-- Text excerpt follows --
MEETING OF THE CITY TASKFORCE
The City Taskforce, a collaboration of 17 leading organisations and employers, chaired by Lord Mayor Nuatali Nelmes City of Newcastle, held its fifth meeting today via Zoom. The Taskforce was formed to develop a collaborative approach to the City’s response to COVID-19, from crisis to recovery and beyond. City leaders focused their discussion on the second edition of The Newcastle Response, highlighting significant impacts to the tourism sector, as well as commercial rental vacancies across the city and eroded business confidence in the context of further job losses and economic impacts as a result of COVID-19.
The Newcastle Response – Tourism Sector
City leaders endorsed the second Newcastle Response, which provides local insights on one of the industries hardest hit by COVID-19: tourism. Developed in collaboration with representatives of Newcastle Airport and Alloggio, and supported unanimously today by the City Taskforce, the document recognises the valuable contribution the tourism sector makes to the city’s vibrancy and its role in sustaining local jobs. It calls upon State and Federal decision-makers to:
- Support an interstate destination marketing campaign for Greater Newcastle, as submitted by Newcastle Airport and partners in June 2020.
-- Text excerpt concluded --
-- Dataset extract follows --
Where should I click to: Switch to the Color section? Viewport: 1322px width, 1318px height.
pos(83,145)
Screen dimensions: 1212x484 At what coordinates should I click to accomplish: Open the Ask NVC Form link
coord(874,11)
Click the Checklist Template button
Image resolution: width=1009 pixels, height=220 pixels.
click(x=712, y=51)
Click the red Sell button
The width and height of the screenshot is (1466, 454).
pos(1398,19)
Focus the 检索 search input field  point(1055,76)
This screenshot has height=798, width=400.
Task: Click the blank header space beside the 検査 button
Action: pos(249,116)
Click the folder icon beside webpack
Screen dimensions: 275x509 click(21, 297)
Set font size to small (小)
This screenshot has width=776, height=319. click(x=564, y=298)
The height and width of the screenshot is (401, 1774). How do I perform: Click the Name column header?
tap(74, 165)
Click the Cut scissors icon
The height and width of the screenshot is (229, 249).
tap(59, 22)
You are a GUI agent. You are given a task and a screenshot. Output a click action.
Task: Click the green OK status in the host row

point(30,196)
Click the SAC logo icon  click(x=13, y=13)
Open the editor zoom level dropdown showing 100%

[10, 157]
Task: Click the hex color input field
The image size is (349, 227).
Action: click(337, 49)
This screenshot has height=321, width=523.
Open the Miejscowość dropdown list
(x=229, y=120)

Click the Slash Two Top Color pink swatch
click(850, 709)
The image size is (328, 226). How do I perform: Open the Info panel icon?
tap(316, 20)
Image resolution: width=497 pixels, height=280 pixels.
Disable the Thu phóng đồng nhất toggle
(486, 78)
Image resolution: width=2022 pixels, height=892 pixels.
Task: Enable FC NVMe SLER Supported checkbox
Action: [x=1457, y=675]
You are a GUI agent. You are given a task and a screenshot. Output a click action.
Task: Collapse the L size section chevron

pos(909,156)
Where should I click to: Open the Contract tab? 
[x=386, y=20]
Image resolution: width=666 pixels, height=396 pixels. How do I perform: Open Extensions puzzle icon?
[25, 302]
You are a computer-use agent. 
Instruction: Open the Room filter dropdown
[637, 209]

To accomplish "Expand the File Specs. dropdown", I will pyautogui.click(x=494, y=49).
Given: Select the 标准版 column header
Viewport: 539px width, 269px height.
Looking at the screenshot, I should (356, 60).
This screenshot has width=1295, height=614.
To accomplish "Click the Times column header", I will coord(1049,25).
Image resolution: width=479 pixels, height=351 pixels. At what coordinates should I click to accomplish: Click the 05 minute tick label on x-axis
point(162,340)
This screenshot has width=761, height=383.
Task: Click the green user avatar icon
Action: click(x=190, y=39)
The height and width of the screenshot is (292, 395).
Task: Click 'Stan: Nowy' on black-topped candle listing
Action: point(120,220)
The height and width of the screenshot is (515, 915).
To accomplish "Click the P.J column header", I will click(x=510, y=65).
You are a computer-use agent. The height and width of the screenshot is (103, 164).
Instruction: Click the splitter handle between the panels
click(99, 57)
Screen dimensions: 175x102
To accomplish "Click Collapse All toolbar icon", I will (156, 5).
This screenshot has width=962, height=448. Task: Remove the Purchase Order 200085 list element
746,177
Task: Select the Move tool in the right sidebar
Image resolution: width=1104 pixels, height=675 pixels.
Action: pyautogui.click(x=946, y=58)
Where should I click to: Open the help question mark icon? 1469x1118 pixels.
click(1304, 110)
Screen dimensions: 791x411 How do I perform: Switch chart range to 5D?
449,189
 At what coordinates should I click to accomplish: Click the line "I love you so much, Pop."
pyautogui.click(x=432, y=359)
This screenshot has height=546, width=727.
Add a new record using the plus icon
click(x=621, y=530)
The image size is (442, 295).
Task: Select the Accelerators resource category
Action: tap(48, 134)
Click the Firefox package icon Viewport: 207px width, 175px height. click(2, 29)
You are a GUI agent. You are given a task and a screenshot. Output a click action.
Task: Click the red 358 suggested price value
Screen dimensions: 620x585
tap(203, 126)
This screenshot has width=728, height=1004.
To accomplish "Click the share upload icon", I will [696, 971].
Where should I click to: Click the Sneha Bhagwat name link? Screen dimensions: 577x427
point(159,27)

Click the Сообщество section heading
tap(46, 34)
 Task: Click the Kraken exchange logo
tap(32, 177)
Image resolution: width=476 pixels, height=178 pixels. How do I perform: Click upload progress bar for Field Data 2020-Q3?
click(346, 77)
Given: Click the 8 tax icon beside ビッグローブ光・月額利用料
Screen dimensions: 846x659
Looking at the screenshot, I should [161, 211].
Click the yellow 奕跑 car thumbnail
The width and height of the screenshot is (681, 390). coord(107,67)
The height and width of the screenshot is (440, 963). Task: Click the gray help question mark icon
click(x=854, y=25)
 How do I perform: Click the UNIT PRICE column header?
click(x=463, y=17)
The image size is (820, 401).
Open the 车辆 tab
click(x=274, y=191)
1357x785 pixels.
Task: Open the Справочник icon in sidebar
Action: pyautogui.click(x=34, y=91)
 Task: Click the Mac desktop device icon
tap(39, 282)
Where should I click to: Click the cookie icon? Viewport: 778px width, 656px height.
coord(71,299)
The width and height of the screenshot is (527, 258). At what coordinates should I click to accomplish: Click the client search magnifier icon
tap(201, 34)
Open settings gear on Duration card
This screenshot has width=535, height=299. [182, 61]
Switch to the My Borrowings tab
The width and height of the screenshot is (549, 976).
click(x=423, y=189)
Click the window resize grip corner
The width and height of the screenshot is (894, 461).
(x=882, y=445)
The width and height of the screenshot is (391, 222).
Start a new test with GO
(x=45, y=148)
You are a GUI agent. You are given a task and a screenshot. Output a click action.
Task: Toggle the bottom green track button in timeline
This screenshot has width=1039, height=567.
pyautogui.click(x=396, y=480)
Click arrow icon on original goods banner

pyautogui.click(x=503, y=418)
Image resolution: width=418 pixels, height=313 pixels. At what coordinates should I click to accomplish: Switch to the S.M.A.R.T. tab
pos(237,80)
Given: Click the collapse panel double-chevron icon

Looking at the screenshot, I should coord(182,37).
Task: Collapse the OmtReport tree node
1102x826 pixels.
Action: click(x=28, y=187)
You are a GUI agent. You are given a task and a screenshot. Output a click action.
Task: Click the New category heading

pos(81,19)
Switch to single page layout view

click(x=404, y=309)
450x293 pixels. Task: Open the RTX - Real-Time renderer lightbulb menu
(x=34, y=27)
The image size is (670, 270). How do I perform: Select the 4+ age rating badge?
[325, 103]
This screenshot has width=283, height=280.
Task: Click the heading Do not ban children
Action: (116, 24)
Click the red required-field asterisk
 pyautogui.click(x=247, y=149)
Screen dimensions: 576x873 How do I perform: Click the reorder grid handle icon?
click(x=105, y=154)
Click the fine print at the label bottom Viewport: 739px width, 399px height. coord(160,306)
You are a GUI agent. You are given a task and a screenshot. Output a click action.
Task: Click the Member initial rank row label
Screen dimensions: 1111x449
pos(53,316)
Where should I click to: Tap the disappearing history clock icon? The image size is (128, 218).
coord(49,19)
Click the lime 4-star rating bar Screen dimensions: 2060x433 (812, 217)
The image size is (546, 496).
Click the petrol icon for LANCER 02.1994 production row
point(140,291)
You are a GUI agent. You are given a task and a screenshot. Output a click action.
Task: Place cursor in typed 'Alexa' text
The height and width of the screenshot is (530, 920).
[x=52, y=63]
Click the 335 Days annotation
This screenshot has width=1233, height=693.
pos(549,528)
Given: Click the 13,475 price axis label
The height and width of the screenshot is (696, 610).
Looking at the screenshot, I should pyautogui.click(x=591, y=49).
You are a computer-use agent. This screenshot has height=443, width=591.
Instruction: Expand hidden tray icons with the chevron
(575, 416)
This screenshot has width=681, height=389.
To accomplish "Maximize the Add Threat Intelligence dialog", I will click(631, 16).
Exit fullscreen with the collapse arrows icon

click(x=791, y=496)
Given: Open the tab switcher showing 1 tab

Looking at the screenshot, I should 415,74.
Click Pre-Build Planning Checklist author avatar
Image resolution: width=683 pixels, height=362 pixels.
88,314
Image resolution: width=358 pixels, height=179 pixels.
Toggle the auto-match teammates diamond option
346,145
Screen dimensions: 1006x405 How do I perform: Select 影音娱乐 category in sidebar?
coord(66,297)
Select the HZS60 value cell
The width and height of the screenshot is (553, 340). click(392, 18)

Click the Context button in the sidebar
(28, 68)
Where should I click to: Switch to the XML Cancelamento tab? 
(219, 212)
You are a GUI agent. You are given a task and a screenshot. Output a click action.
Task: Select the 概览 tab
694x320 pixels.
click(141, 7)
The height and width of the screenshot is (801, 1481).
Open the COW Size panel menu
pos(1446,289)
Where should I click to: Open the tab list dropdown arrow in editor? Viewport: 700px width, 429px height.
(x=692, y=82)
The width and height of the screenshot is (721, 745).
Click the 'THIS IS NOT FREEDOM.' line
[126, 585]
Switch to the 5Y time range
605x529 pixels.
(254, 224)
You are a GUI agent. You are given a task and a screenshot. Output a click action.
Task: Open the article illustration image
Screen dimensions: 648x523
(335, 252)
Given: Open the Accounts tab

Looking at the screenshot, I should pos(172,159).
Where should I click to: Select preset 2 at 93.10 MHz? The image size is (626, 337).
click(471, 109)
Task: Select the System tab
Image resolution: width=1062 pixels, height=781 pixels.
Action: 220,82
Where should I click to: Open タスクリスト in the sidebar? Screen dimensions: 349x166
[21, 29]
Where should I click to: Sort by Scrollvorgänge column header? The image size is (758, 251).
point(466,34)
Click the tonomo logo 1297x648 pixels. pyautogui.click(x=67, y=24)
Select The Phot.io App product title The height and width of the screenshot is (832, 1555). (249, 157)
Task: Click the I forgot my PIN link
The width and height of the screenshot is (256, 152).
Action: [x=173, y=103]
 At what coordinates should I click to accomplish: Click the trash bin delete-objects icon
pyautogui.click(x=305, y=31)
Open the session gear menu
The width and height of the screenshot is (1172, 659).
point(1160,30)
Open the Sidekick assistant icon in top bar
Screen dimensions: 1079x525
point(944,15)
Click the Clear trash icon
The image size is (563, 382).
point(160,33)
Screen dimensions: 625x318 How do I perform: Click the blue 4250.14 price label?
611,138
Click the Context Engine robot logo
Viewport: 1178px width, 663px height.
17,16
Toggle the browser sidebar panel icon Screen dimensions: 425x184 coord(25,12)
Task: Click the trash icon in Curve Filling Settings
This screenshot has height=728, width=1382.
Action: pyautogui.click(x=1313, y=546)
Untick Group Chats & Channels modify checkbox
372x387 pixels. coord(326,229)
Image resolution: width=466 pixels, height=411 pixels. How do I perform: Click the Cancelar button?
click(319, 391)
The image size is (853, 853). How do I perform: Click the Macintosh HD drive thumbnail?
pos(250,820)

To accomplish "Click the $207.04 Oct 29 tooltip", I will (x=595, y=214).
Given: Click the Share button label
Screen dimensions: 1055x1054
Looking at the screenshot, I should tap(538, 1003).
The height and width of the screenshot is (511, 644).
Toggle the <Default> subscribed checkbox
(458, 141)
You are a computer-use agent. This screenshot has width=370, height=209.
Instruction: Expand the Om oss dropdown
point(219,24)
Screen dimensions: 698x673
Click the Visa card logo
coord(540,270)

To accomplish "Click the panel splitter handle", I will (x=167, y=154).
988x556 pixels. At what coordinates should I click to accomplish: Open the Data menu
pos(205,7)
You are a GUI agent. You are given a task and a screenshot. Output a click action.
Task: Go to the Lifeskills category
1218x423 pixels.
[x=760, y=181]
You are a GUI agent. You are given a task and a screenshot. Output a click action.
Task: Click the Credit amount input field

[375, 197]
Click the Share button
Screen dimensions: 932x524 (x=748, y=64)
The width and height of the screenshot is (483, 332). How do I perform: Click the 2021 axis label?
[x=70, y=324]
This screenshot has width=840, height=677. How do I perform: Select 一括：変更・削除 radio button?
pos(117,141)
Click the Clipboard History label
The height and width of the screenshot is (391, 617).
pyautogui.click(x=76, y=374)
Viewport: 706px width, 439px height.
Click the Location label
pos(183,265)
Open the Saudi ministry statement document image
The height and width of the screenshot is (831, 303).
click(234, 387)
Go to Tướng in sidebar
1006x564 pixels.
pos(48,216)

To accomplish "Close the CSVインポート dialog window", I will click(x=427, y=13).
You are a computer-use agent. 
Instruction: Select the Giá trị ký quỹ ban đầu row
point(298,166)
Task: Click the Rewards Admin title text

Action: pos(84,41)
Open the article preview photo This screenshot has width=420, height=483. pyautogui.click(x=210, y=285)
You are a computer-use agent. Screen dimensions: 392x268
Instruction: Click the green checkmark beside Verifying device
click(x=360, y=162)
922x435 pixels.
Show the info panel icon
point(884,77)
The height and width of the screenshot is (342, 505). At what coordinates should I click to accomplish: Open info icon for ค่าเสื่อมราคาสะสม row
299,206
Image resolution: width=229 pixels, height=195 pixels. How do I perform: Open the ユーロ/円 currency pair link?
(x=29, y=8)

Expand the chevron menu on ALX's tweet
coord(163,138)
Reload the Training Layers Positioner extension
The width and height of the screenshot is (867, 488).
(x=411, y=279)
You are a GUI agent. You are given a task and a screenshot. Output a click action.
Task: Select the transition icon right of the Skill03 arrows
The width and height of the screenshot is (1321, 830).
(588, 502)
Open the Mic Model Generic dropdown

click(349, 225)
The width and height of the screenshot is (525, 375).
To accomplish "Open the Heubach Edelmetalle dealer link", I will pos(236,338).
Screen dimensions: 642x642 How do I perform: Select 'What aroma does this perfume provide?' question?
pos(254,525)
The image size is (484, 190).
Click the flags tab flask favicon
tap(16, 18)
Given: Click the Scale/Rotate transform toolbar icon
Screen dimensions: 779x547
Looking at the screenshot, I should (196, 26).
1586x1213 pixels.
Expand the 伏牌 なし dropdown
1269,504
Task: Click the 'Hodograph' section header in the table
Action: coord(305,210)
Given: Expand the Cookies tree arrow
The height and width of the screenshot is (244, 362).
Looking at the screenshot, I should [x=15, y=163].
-- Dataset extract concluded --
Tasks for this exercise =
1 > In the City Taskforce meeting text, what three issues did city leaders highlight while discussing the second edition of The Newcastle Response?
2 > Could you quote the City Taskforce meeting text from "The Newcastle Response –" to "in June 2020."?

Answers to the tasks =
1 >
- Significant impacts to the tourism sector
- Commercial rental vacancies across the city
- Eroded business confidence

2 >
The Newcastle Response – Tourism Sector
City leaders endorsed the second Newcastle Response, which provides local insights on one of the industries hardest hit by COVID-19: tourism. Developed in collaboration with representatives of Newcastle Airport and Alloggio, and supported unanimously today by the City Taskforce, the document recognises the valuable contribution the tourism sector makes to the city’s vibrancy and its role in sustaining local jobs. It calls upon State and Federal decision-makers to:
- Support an interstate destination marketing campaign for Greater Newcastle, as submitted by Newcastle Airport and partners in June 2020.